2. September 2002 Aussendung

Ferrero-Waldner heute vor der Botschafterkonferenz in Wien

02.09.2002

Wien, 2. September 2002 - "Wir müssen schon heute darüber nachdenken, wo die Außengrenzen der EU eines Tages liegen werden, wie das Verhältnis zu den dann neuen Nachbarn aussehen wird, wie Europa das Zusammenleben sehr unterschiedlicher Kulturen besser ausgestalten kann und, vor allem, wie Europa seine Rolle in den internationalen Kräftefeldern definiert." Außenministerin Benita Ferrero-Waldner eröffnete ihre diesjährige Rede vor den Botschaftern Österreichs mit dem Thema Europa - einem "erweiterten Europa mit Österreich als Herzland".

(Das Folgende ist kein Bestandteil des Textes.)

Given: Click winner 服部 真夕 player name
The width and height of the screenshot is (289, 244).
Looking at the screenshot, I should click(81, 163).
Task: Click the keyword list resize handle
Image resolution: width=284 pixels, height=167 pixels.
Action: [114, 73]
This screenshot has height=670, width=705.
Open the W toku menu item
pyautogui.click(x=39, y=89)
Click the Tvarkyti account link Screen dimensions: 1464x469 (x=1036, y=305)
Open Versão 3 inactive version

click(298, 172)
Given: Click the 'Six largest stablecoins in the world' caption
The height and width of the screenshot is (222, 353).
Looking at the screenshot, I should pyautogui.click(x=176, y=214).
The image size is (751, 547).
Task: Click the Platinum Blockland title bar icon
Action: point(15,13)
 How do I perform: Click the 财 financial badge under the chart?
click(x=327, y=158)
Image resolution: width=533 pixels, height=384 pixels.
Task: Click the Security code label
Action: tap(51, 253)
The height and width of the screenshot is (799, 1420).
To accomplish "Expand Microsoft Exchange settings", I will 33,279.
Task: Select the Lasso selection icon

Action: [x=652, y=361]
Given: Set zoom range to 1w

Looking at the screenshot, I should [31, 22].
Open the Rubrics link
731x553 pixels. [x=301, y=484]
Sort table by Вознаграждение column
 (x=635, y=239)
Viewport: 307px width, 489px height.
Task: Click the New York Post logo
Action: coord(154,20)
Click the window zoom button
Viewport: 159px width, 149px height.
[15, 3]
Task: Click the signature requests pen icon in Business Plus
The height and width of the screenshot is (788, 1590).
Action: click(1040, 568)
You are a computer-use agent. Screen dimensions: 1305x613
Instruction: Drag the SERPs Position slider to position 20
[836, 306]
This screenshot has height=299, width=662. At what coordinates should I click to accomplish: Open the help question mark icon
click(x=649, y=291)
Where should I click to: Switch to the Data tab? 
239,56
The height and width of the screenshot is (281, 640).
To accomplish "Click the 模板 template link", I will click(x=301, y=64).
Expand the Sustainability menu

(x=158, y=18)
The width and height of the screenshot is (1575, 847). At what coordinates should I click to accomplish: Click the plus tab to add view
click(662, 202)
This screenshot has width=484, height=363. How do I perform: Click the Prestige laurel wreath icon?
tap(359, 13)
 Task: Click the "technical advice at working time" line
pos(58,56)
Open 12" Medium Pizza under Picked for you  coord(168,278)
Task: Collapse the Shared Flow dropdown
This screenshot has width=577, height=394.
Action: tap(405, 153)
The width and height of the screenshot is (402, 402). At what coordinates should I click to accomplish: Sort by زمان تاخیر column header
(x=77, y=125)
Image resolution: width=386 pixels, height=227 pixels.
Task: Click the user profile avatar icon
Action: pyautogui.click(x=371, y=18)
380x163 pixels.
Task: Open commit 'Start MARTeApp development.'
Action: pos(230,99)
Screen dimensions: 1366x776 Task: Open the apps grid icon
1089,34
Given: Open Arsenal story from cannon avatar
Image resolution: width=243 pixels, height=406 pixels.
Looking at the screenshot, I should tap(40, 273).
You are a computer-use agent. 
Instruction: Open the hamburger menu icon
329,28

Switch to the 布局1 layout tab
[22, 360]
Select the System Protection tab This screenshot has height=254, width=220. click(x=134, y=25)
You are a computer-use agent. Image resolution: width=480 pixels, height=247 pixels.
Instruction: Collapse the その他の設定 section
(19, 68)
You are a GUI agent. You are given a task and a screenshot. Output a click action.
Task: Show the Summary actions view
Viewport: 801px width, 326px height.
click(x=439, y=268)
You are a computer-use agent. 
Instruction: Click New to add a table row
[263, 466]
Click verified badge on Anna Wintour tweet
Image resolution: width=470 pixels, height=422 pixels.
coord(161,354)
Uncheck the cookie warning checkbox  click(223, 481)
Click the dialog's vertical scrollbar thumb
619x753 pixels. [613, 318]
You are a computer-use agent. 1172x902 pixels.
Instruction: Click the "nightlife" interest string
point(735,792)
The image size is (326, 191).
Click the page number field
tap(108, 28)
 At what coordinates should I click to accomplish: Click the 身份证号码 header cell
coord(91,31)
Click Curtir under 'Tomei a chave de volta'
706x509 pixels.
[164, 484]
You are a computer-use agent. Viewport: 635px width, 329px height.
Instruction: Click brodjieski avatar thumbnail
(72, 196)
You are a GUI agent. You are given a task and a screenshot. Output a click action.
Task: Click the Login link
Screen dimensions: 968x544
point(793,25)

"Solidarität wird in Europa immer wichtiger - Österreich kann wieder europäische Drehscheibe Ost-West/Nord-Süd werden", so die Ministerin. Solidarität beziehe sich aber auch auf Fragen der inneren Sicherheit, Terrorbekämpfung, Asylwesen und insbesondere auf den humanitären Bereich. "Die Union muss für die Bürger gerade in Katastrophen-Situationen spürbar sein. Hier muss die Außenpolitik im Interesse der Betroffenen vollen Einsatz zeigen." Als Beispiel nannte die Außenministerin die österreichischen Bemühungen um Ausschöpfung der EU-Töpfe für die Opfer der Flutkatastrophe sowie um die Einrichtung eines EU-Katastrophenfonds.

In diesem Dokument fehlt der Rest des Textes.